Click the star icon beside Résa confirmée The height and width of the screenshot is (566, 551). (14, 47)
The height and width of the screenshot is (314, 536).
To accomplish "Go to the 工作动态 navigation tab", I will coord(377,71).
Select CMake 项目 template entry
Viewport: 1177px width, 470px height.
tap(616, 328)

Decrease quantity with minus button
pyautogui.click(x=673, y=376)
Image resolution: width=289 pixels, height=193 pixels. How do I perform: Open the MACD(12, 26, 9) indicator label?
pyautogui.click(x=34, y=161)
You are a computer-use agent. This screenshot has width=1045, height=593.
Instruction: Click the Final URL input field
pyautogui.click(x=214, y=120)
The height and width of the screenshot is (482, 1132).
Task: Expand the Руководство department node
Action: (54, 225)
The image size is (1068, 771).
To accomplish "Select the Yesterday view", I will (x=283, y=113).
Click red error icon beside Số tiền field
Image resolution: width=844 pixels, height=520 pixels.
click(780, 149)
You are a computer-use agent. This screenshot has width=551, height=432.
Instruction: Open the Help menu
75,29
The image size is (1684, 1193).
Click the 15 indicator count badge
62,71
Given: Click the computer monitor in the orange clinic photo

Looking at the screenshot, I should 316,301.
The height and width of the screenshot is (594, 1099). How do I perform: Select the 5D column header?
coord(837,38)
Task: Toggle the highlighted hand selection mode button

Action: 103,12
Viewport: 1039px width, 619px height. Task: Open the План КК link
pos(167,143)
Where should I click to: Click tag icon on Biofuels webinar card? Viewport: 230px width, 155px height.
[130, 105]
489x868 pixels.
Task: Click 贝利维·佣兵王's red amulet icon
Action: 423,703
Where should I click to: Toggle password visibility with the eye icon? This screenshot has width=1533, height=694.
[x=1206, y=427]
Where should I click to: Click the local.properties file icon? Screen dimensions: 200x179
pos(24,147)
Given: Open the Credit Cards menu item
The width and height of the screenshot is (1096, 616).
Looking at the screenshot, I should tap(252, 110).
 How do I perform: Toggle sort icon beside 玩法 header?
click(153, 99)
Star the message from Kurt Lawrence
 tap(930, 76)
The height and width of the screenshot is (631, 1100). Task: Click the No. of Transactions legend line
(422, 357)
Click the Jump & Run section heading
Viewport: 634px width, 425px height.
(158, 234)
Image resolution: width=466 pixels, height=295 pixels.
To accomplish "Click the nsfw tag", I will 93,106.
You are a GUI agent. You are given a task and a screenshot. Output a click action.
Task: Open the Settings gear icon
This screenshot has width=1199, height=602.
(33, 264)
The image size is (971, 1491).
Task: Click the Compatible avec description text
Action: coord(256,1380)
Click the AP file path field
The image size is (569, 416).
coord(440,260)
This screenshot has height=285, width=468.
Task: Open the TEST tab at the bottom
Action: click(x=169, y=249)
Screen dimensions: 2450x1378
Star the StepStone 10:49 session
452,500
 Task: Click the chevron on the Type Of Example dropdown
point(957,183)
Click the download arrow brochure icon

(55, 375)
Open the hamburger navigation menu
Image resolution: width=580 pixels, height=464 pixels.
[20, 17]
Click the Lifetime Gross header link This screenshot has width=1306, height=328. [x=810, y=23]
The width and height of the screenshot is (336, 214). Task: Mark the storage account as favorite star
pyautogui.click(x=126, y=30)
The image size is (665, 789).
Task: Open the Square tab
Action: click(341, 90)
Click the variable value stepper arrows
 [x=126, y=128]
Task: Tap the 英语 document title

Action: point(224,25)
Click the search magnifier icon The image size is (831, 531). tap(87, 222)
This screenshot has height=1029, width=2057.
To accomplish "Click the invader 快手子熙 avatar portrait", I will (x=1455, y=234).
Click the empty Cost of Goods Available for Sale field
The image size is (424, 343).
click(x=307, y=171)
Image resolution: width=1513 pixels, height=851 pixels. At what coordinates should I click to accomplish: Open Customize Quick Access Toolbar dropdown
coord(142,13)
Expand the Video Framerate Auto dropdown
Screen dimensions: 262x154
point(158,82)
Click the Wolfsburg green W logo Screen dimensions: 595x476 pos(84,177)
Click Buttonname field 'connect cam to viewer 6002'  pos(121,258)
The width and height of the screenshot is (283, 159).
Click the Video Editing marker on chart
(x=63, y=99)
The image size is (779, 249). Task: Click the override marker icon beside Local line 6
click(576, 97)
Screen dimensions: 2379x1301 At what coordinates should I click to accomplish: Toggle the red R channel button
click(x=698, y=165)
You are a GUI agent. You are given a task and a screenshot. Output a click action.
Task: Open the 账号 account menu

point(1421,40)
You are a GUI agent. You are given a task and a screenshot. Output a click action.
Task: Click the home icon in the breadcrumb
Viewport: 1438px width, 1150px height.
========================================================================
» **Task prompt**
Print the part of the material that opens with the line containing "Click Buttonname field" and closes with the end of the material, reproducing each line word for word.

» **Task answer**
Click Buttonname field 'connect cam to viewer 6002'  pos(121,258)
The width and height of the screenshot is (283, 159).
Click the Video Editing marker on chart
(x=63, y=99)
The image size is (779, 249). Task: Click the override marker icon beside Local line 6
click(576, 97)
Screen dimensions: 2379x1301 At what coordinates should I click to accomplish: Toggle the red R channel button
click(x=698, y=165)
You are a GUI agent. You are given a task and a screenshot. Output a click action.
Task: Open the 账号 account menu

point(1421,40)
You are a GUI agent. You are given a task and a screenshot. Output a click action.
Task: Click the home icon in the breadcrumb
Viewport: 1438px width, 1150px height.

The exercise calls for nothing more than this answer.